Repeat only the lines below that run from the line with "The height and" to the line with "Image resolution: width=2048", ends included; skip every picture.

[Saved data entries]
++++++++++

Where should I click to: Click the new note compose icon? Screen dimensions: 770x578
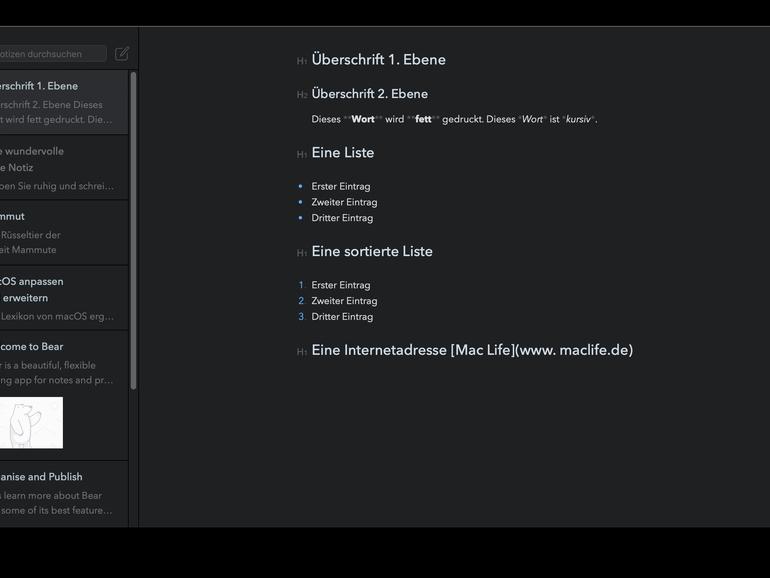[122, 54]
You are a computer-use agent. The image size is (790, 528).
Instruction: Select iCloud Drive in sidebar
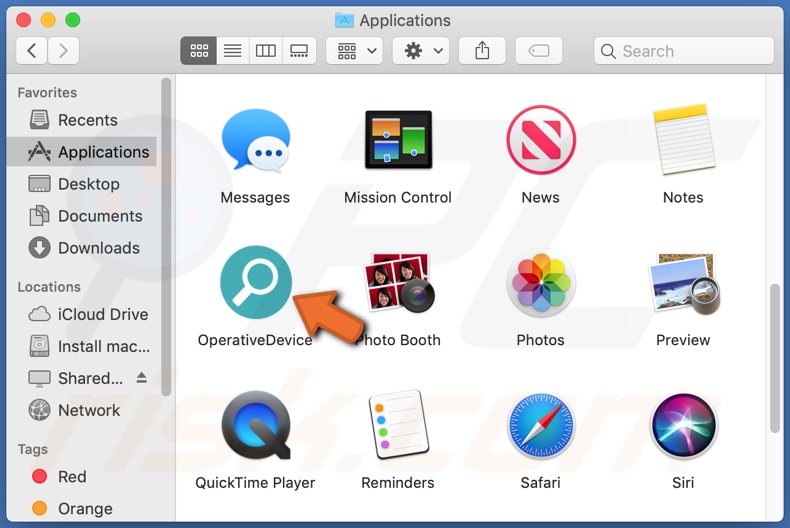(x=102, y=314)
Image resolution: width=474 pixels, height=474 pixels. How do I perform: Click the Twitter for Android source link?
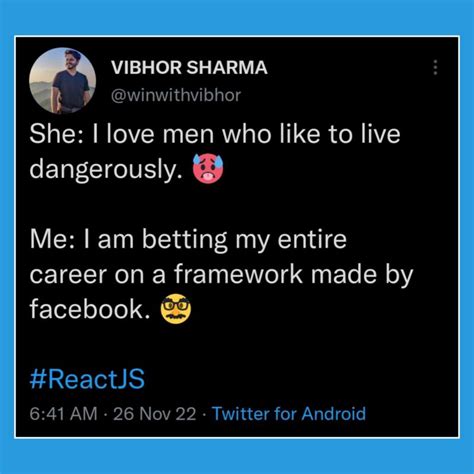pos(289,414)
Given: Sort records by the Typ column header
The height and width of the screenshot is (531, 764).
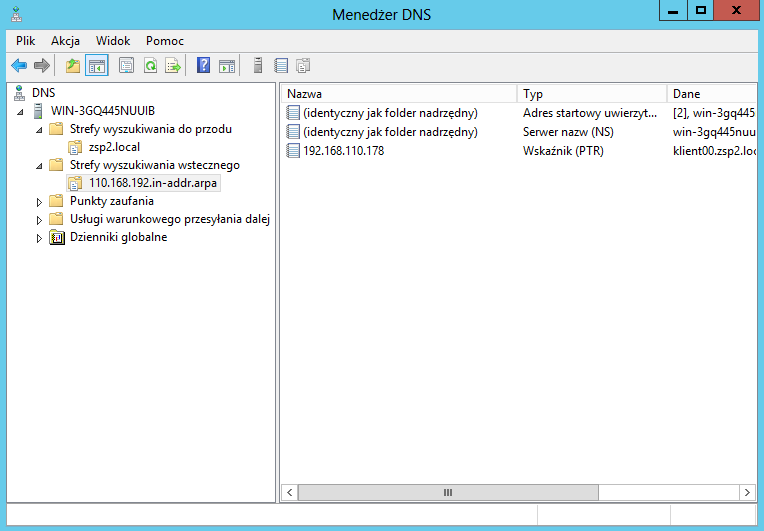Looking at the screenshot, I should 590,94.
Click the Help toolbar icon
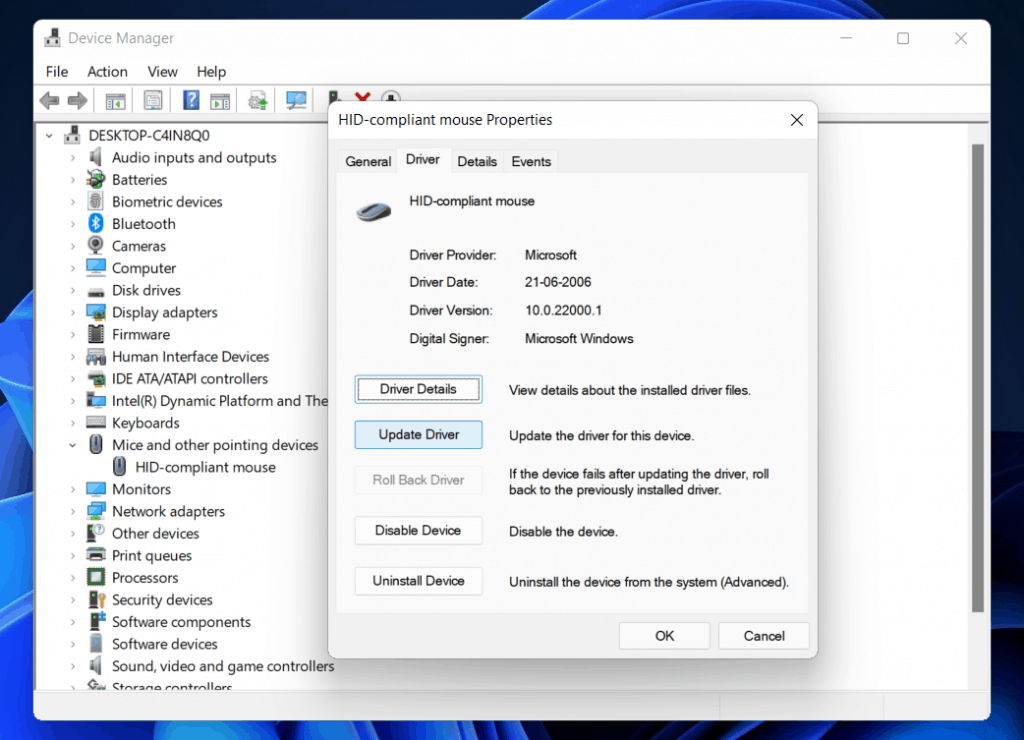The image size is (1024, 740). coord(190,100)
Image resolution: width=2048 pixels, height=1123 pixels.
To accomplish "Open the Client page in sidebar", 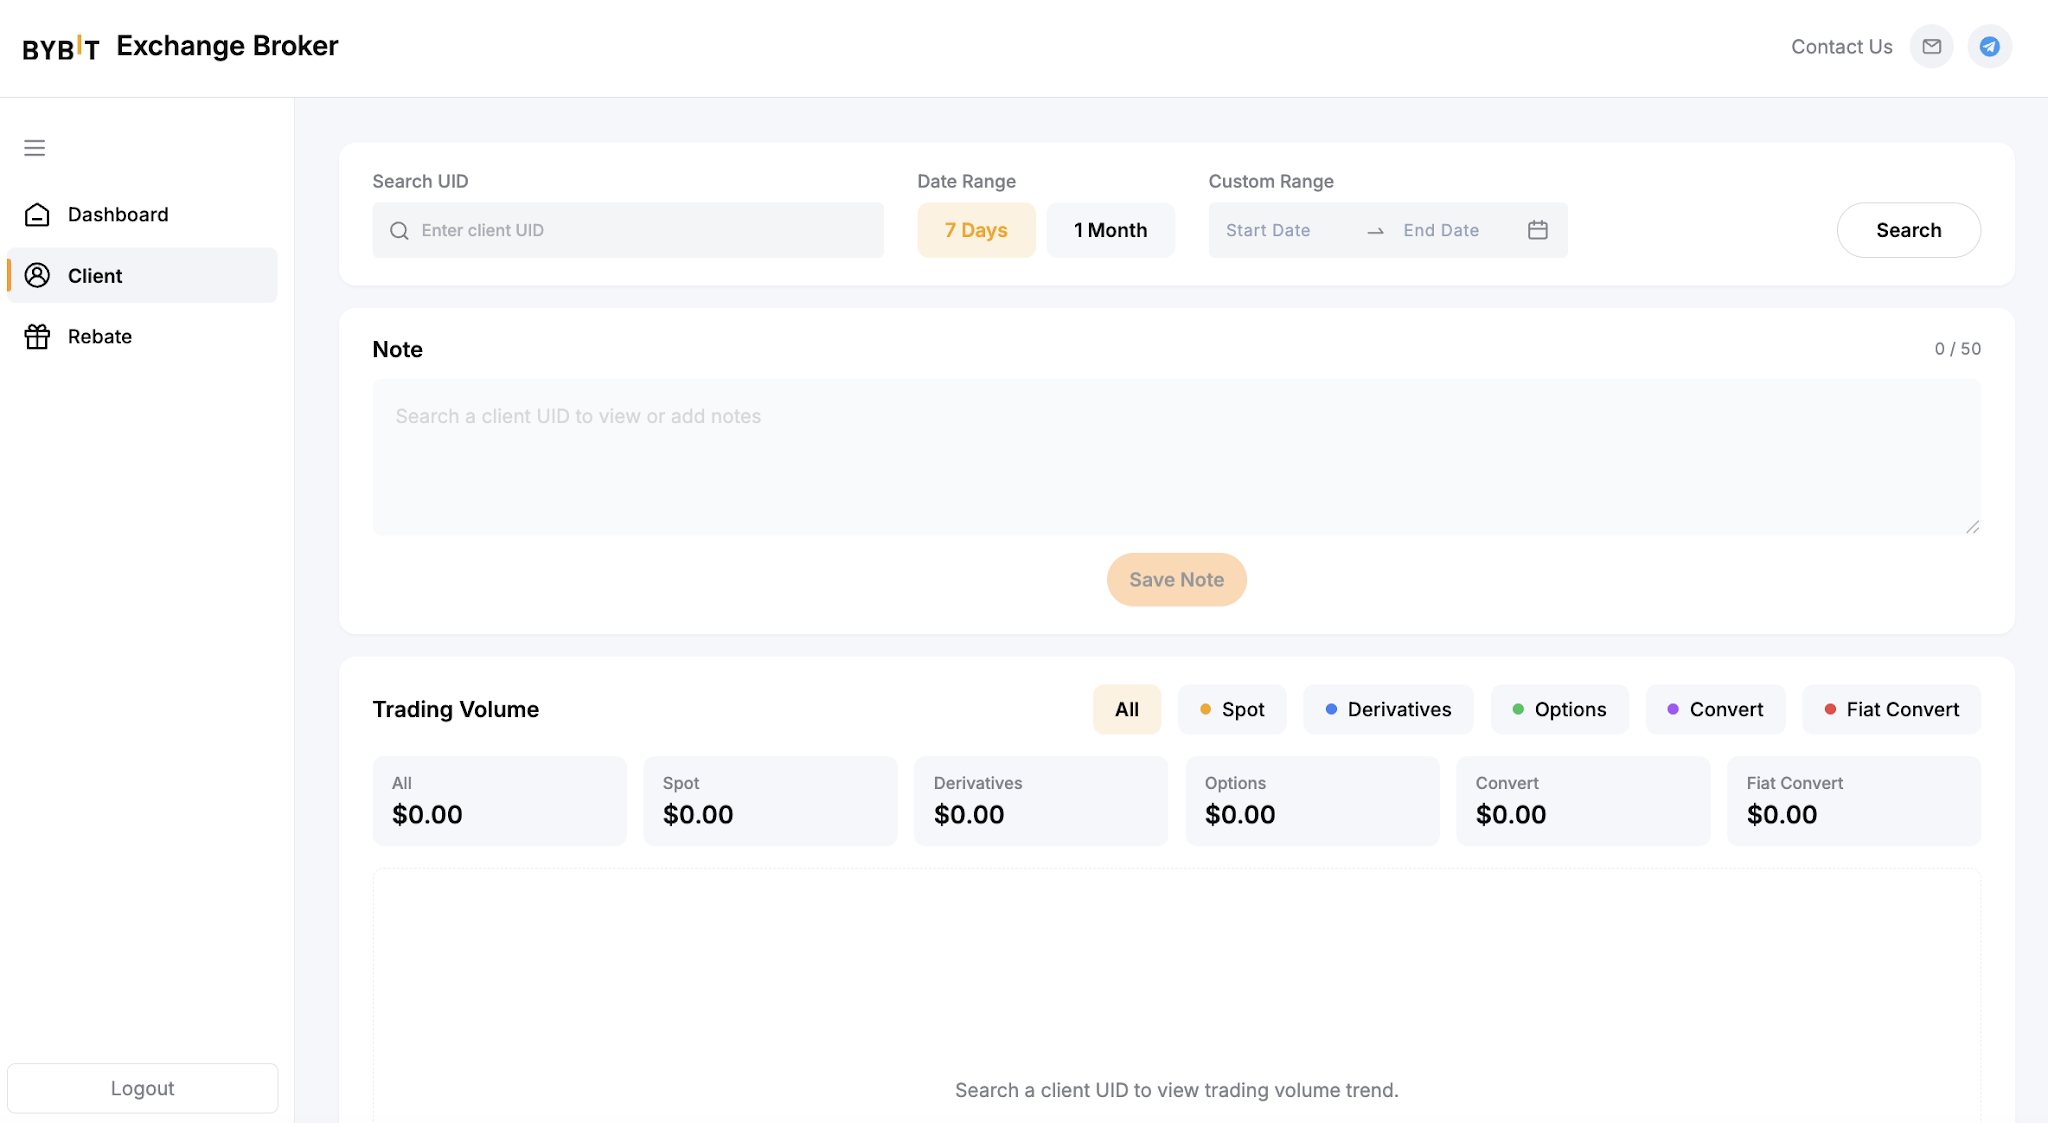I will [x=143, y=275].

++++++++++

Your solution:
The height and width of the screenshot is (531, 764).
Looking at the screenshot, I should 590,94.
Click the Help toolbar icon
The image size is (1024, 740). coord(190,100)
Image resolution: width=2048 pixels, height=1123 pixels.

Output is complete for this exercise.